- Venue: London Aquatics Centre
- Dates: 4 September 2012
- Competitors: 10 from 8 nations
- Winning time: 3:58.78

Medalists
- 1st place, gold medalist(s):  / Ihar Boki / Belarus
- 2nd place, silver medalist(s):  / Danylo Chufarov / Ukraine
- 3rd place, bronze medalist(s):  / Aleksandr Golintovskii / Russia

= Swimming at the 2012 Summer Paralympics – Men's 400 metre freestyle S13 =

Event at the 2012 Summer Paralympics

The men's 400m freestyle S13 event at the 2012 Summer Paralympics took place at the London Aquatics Centre on 4 September.
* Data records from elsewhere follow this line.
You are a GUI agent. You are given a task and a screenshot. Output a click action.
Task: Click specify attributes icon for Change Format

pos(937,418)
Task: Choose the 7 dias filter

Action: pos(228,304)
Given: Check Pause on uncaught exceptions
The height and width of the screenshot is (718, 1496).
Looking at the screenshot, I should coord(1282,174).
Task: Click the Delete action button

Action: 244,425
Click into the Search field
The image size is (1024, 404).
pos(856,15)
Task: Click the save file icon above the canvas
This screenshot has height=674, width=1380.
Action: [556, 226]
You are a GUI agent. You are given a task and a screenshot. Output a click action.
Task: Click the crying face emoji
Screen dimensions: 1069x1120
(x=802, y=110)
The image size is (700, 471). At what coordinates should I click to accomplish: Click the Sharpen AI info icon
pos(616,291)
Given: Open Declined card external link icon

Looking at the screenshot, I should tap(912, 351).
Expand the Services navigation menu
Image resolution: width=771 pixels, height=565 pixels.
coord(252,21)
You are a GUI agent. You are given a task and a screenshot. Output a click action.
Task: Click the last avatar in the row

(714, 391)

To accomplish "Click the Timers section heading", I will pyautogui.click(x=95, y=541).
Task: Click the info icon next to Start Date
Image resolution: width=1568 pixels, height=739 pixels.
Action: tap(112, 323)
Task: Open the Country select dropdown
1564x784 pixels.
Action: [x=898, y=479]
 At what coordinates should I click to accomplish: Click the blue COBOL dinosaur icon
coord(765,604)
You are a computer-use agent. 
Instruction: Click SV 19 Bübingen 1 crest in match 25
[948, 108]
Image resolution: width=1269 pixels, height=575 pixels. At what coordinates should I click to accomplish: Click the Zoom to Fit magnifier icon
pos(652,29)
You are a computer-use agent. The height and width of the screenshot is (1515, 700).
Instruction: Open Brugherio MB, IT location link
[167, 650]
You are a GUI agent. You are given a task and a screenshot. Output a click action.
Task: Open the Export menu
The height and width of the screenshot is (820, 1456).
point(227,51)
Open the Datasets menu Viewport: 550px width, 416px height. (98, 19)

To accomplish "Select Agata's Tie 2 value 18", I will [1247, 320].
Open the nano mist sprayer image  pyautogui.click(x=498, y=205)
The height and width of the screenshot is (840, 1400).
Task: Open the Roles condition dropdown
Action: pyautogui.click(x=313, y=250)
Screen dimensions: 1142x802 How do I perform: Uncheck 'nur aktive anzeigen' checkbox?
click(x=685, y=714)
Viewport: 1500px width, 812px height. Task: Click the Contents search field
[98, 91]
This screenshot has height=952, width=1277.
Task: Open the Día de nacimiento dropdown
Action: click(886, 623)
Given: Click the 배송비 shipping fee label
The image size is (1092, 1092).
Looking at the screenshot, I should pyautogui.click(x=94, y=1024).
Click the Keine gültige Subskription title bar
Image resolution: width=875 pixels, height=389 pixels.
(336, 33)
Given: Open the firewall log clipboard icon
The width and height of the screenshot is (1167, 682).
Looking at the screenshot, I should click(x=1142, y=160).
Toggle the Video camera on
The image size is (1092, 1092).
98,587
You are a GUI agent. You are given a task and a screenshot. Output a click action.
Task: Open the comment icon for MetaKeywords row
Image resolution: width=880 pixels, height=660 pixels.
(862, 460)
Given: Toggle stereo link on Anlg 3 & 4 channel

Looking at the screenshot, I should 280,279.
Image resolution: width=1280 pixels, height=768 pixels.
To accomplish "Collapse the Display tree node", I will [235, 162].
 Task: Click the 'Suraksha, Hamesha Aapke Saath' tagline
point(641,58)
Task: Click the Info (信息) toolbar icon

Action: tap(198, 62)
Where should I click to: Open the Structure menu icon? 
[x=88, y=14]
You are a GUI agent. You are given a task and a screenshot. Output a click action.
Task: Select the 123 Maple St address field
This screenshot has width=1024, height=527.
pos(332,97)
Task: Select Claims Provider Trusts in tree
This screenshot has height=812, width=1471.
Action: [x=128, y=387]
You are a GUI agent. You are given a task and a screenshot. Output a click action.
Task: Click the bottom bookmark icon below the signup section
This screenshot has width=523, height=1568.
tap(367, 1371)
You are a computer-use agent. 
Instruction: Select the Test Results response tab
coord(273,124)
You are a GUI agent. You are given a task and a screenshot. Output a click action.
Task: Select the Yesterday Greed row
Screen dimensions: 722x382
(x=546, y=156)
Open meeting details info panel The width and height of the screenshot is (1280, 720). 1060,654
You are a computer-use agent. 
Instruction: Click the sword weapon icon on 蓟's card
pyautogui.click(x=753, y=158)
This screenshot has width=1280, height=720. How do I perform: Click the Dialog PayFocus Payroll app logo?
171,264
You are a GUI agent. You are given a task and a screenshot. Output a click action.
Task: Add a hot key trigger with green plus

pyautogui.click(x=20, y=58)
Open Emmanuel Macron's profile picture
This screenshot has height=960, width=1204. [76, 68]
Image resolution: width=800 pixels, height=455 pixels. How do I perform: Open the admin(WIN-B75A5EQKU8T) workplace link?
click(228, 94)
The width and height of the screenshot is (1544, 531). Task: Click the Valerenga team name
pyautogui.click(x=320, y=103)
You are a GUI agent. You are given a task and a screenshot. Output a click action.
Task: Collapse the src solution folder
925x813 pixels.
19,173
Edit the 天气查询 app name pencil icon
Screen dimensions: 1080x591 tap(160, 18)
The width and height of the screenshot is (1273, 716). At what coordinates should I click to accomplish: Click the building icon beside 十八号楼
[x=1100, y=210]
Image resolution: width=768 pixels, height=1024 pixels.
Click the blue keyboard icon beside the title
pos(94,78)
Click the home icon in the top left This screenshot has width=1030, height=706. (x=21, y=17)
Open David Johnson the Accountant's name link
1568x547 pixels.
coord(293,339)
There were two heats; the swimmers with the eight fastest times advanced to the final.

==Results==

===Heats===
Competed from 11:51.

====Heat 1====

| Rank | Lane | Name | Nationality | Time | Notes |
|---|---|---|---|---|---|
| 1 | 4 | Charles Bouwer | South Africa | 4:17.74 | Q |
| 2 | 5 | Aleksandr Golintovskii | Russia | 4:19.69 | Q |
| 3 | 3 | Devin Gotell | Canada | 4:23.84 | Q |
| 4 | 6 | Stepan Smagin | Russia | 4:28.37 | Q |
| 5 | 2 | Anton Ganzha | Ukraine | 4:35.61 |  |

====Heat 2====

| Rank | Lane | Name | Nationality | Time | Notes |
|---|---|---|---|---|---|
| 1 | 4 | Ihar Boki | Belarus | 4:02.83 | Q, WR |
| 2 | 5 | Danylo Chufarov | Ukraine | 4:15.24 | Q |
| 3 | 3 | Daniel Holt | New Zealand | 4:17.63 | Q, OC |
| 4 | 6 | Sean Russo | Australia | 4:22.83 | Q |
| 5 | 2 | Carlos Farrenberg | Brazil | 4:37.22 |  |

===Final===
Competed at 20:45.

| Rank | Lane | Name | Nationality | Time | Notes |
|---|---|---|---|---|---|
| 1st place, gold medalist(s) | 4 | Ihar Boki | Belarus | 3:58.78 | WR |
| 2nd place, silver medalist(s) | 5 | Danylo Chufarov | Ukraine | 4:05.85 |  |
| 3rd place, bronze medalist(s) | 2 | Aleksandr Golintovskii | Russia | 4:11.13 |  |
| 4 | 3 | Daniel Holt | New Zealand | 4:12.66 | OC |
| 5 | 6 | Charles Bouwer | South Africa | 4:14.13 |  |
| 6 | 7 | Sean Russo | Australia | 4:18.25 |  |
| 7 | 1 | Devin Gotell | Canada | 4:20.43 |  |
| 8 | 8 | Stepan Smagin | Russia | 4:27.31 |  |

Q = qualified for final. WR = World Record. OC = Oceania Record.